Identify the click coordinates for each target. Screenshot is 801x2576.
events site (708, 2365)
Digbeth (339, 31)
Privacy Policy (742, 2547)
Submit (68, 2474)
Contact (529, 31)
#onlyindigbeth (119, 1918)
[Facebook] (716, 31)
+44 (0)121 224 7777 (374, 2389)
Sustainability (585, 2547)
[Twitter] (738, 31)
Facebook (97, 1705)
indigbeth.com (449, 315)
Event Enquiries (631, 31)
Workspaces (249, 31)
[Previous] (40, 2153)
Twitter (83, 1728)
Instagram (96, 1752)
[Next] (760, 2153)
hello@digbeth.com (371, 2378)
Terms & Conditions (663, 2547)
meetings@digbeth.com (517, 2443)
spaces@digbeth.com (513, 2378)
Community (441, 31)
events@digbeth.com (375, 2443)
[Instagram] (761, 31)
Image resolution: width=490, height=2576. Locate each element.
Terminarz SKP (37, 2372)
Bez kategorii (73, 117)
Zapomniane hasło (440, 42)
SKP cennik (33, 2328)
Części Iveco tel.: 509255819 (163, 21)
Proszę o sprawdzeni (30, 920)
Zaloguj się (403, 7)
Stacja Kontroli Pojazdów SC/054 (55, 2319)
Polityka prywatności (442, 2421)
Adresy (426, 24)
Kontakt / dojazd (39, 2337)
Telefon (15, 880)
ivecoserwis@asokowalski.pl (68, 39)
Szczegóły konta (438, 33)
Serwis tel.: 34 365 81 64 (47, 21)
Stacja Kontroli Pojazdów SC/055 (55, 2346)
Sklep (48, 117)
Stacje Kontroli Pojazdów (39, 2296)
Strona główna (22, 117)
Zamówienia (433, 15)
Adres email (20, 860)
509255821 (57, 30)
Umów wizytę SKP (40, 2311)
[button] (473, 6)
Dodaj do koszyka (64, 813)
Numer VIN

*AIM OF THE EXERCISE*
Search the records above for "Pojazdów". Copy each line where it is found.

*THE ANSWER*
Stacja Kontroli Pojazdów SC/054 (55, 2319)
Stacja Kontroli Pojazdów SC/055 (55, 2346)
Stacje Kontroli Pojazdów (39, 2296)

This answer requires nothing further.